PROBLEMS AND TASKS ▸
A – In the passage about growing up in a Lemba family, where do the Lembas say they originally came from as traders?
B – Translate this sentence from the passage about the Lemba family into Spanish: "They generally marry only members of their own tribe and observe kosher dietary practices."
C – Retype the part of the Lemba family passage starting at "The Lembas claim" and ending at "standing in society.".

PASSAGE ▸
Growing up in a Loving Lemba Family
The Daswas are members of the Lemba tribe often referred to as the Vhashavhi or the Black Jews. They live mainly among the Vendas and speak the Venda language. They are a very small tribe in this country, probably between fifty and a hundred thousand. They are also found in the neighbouring countries of Zimbabwe and Mozambique and in other African countries such as Burundi, Democratic Republic of the Congo, Congo-Brazzaville, Malawi, Zambia, Tanzania and among the Igbo people of Nigeria.
The Lembas claim Jewish ancestry and are very proud of this. They see themselves as part of the Jewish global community. According to their traditions they originally came as traders from South Arabia to South Eastern Africa over a thousand years ago. Like the Jews they have male circumcision along with certain rituals through which they pass on their Lemba beliefs and customs. They generally marry only members of their own tribe and observe kosher dietary practices.
The Daswa family followed the traditional religion of the Lembas, honouring the ancestors and speaking with them, living in harmony with the spirit world and also living at peace with the people around them. They were well respected with a good standing in society.

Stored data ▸

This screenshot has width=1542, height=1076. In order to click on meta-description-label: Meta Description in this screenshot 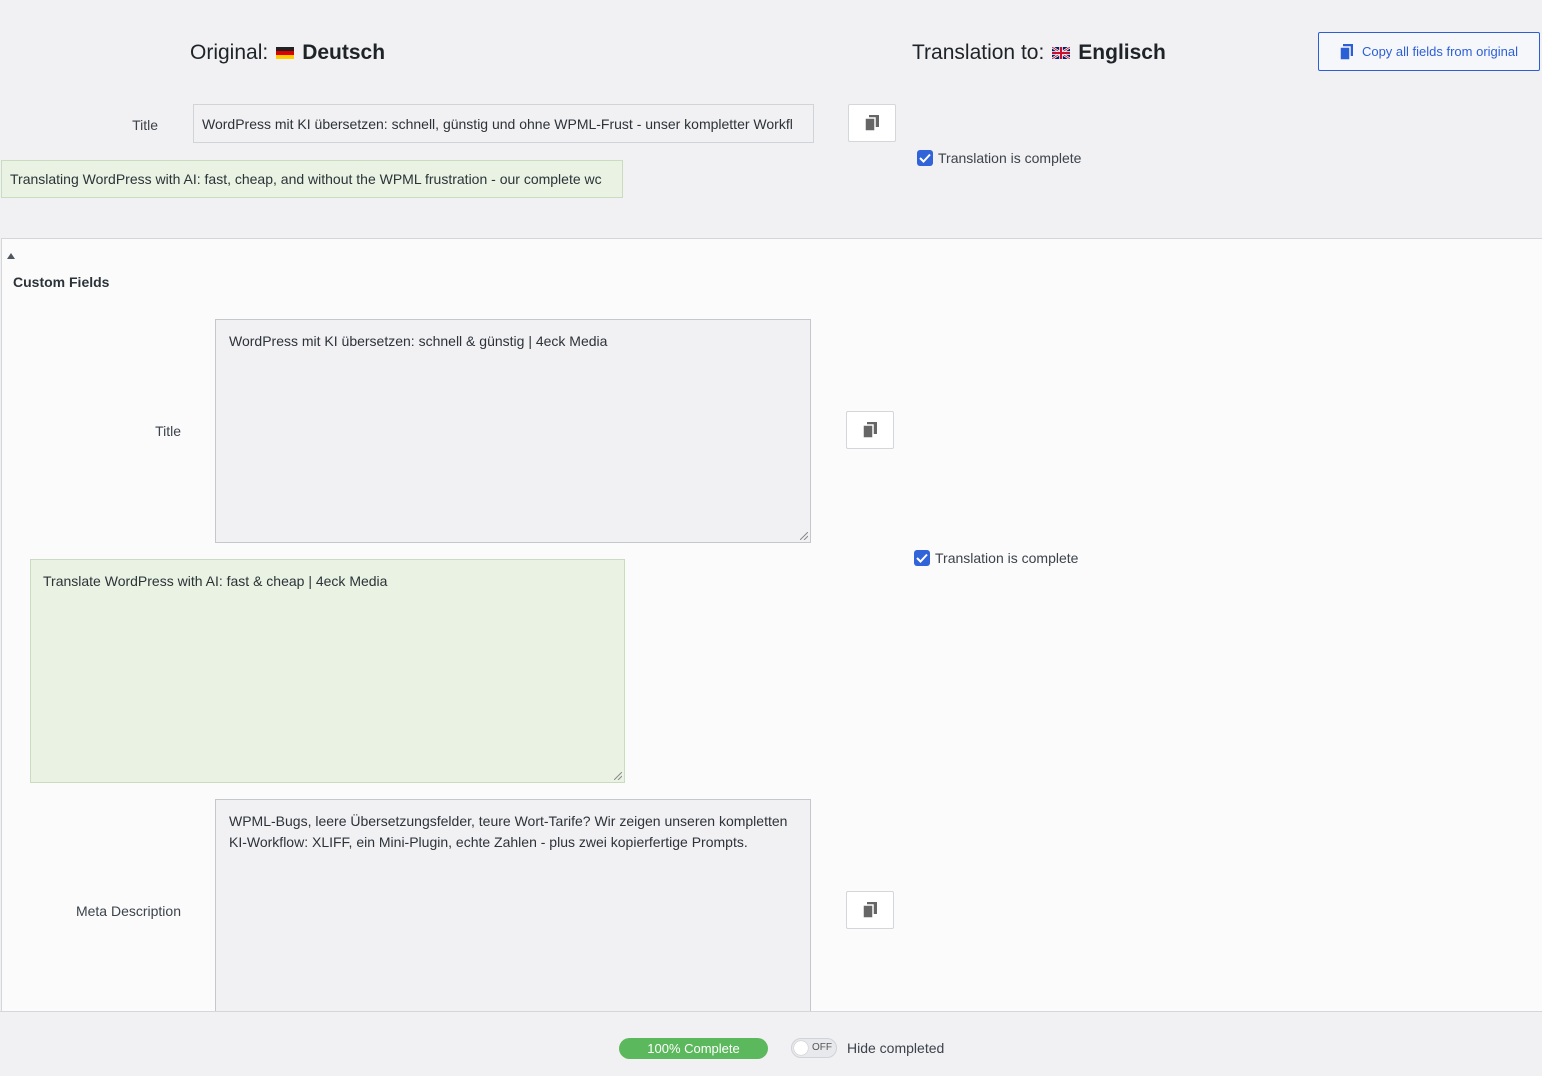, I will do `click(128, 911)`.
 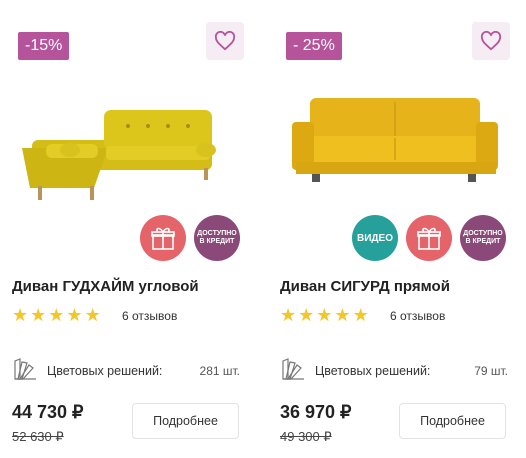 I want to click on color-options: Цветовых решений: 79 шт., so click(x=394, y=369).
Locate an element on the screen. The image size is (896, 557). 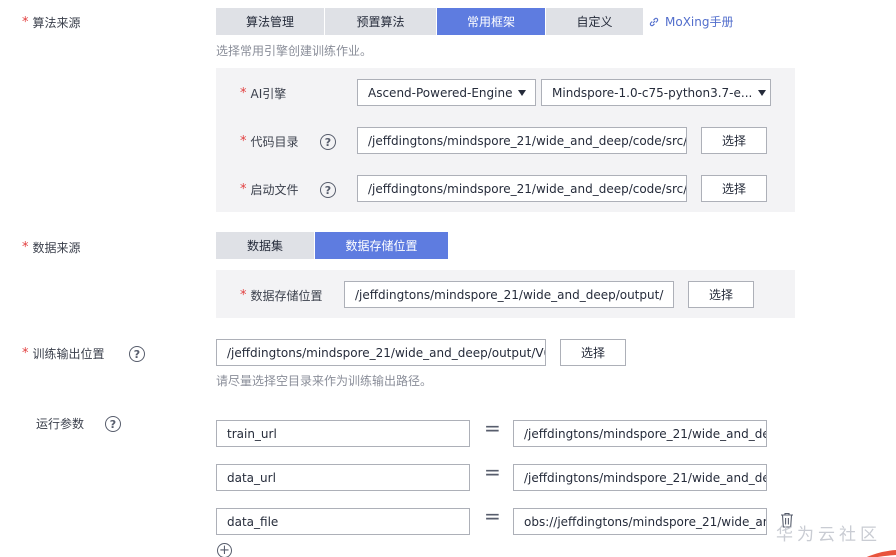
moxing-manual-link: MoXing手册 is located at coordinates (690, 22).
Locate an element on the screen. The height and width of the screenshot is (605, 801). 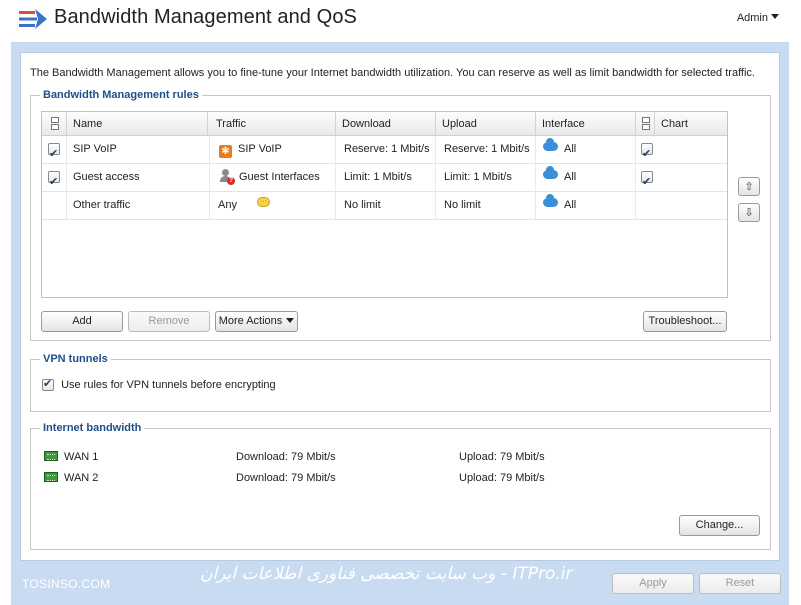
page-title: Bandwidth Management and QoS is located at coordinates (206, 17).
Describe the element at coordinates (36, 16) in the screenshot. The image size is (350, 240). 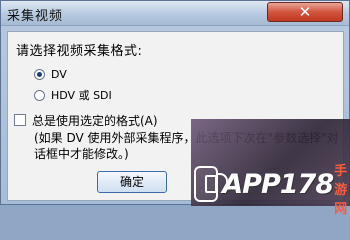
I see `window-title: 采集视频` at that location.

ANSWERS BY TASK ▸
A – From South Arabia.

B – Por lo general se casan solo con miembros de su propia tribu y observan prácticas alimentarias kosher.

C –
The Lembas claim Jewish ancestry and are very proud of this. They see themselves as part of the Jewish global community. According to their traditions they originally came as traders from South Arabia to South Eastern Africa over a thousand years ago. Like the Jews they have male circumcision along with certain rituals through which they pass on their Lemba beliefs and customs. They generally marry only members of their own tribe and observe kosher dietary practices.
The Daswa family followed the traditional religion of the Lembas, honouring the ancestors and speaking with them, living in harmony with the spirit world and also living at peace with the people around them. They were well respected with a good standing in society.